Emergono dettagli inediti sul caso Garlasco, ossia l’omicidio di Chiara Poggi uccisa il 13 agosto del 2007, che nel corso di questi anni ha visto la condanna definitiva a 16 anni di Alberto Stasi ma che continua a far notizia.
Spuntano nuovi testimoni, rimasti in silenzio per quasi 19, ma le loro rivelazioni potrebbero stravolgere le certezze su questo delitto.

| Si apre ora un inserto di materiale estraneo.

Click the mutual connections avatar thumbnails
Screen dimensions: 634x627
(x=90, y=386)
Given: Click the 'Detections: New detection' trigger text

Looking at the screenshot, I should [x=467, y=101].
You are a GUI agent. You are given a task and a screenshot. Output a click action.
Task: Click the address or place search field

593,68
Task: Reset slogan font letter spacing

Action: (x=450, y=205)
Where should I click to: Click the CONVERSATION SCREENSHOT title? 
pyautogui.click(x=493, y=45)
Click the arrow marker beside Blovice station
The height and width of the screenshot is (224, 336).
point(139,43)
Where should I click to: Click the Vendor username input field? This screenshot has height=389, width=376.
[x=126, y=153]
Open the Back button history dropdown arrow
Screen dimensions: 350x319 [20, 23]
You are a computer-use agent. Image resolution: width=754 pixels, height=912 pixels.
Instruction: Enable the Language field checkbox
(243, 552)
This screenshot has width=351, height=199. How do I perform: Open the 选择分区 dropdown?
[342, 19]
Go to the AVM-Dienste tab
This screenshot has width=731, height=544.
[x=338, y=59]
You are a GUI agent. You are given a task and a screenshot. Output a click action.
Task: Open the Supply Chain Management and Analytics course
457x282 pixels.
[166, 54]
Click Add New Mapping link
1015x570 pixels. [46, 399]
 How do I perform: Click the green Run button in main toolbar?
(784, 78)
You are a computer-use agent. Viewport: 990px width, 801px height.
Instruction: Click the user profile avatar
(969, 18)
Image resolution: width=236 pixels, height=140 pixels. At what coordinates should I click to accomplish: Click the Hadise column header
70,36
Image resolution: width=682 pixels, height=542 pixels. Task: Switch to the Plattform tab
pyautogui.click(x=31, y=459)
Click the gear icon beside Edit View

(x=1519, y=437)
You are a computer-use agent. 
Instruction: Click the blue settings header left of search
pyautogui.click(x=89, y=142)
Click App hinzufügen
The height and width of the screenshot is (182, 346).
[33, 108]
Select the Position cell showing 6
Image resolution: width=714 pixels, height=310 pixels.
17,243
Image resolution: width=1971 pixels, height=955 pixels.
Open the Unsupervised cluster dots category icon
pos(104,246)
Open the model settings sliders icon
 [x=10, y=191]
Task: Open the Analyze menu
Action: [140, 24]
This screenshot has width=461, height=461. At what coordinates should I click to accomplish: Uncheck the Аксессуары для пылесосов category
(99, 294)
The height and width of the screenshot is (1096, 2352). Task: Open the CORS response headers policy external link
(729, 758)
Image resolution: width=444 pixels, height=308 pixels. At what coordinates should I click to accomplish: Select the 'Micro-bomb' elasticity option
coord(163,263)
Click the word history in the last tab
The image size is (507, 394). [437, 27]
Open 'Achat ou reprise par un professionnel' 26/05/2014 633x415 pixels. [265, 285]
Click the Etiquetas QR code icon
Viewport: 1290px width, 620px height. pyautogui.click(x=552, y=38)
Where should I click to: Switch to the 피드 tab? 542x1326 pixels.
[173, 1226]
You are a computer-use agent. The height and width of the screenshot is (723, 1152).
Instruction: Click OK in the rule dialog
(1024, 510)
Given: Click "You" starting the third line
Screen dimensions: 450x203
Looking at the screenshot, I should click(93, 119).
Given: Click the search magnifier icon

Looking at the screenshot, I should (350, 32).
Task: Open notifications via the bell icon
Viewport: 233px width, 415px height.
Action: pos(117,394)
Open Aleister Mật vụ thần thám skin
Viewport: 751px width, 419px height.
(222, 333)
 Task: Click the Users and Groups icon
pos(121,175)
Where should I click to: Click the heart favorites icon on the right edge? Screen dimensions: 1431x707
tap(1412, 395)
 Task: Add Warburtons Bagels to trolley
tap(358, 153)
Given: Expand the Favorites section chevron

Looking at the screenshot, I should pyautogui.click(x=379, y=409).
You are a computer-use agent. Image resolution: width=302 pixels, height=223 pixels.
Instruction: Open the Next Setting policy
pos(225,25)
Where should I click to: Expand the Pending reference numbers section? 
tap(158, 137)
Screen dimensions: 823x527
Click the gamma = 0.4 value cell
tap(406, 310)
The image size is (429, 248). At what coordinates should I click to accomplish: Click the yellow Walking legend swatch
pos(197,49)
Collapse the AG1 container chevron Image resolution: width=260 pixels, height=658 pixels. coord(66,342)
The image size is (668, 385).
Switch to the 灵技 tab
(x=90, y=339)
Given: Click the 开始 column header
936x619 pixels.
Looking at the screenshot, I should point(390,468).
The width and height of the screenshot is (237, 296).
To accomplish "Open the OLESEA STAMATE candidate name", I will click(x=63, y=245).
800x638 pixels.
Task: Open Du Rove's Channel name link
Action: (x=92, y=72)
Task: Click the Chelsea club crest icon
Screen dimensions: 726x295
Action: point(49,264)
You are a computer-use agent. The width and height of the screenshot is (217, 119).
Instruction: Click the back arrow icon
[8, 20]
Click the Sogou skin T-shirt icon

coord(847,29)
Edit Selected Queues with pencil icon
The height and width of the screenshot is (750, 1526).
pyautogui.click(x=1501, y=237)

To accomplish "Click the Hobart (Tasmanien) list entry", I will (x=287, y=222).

Alcune certezze sul delitto sono però vacillate: visto che l’orario della morte nella nuova perizia della dottoressa Cattaneo è stato posticipato alla tarda mattinata. Questo elemento toglierebbe dalla scena del crimine (se tutto fosse accertato) l’unico condannato in via definitiva, Alberto Stasi.
I nuovi elementi emersi
Ora bisogna davvero ricostruire tutto. I nuovi testimoni e le recenti tracce mai considerate diventano elementi fondamentali. I consulenti dei Poggi avrebbero individuato l’impronta di un piede femminile con alluce valgo, taglia 37-38, non appartenente alla vittima. A questo punto è lecito chiedersi se il killer o uno dei killer possa essere una donna.
Le nuove testimonianze
Ma poi ci sono gli avvistamenti di nuovi testimoni, il primo ha parlato di una bici davanti alla casa dei Poggi alle 7.30 del mattino, il giorno del delitto. L’ipotesi è che il killer possa aver effettuato un sopralluogo e a quel punto si potrebbe aggiungere al fascicolo anche l’ipotesi della premeditazione. Ma un altro testimone aggiunge anche altro, questa volta in riferimento alla sera prima dell’omicidio.
“Ho sentito una macchina”
“Intorno alle 22 – sostiene il testimone a Mattino 5 – ho sentito una macchina sgommare forte e andare in fondo alla via dove abita Chiara Poggi”. A quel punto, “siamo entrambi usciti sin oltre il cancelletto pedonale sul marciapiede della strada e ho visto in fondo una macchina di colore scuro, il modello a 3 porte”.
E aggiunge: “Ho visto una persona, probabilmente il passeggero, che stava urinando dopo essere salito su di un muretto ubicato al centro della strada. Il viale dove abita Chiara è illuminato e l’auto si era fermata a una distanza di circa 100 metri dal nostro cancelletto pedonale. Presumo che sull’auto ci fossero almeno due persone. Ho visto solo la portiera lato passeggero aperta. Questa macchina, dopo aver girato in fondo alla strada, è andata via a velocità normale”.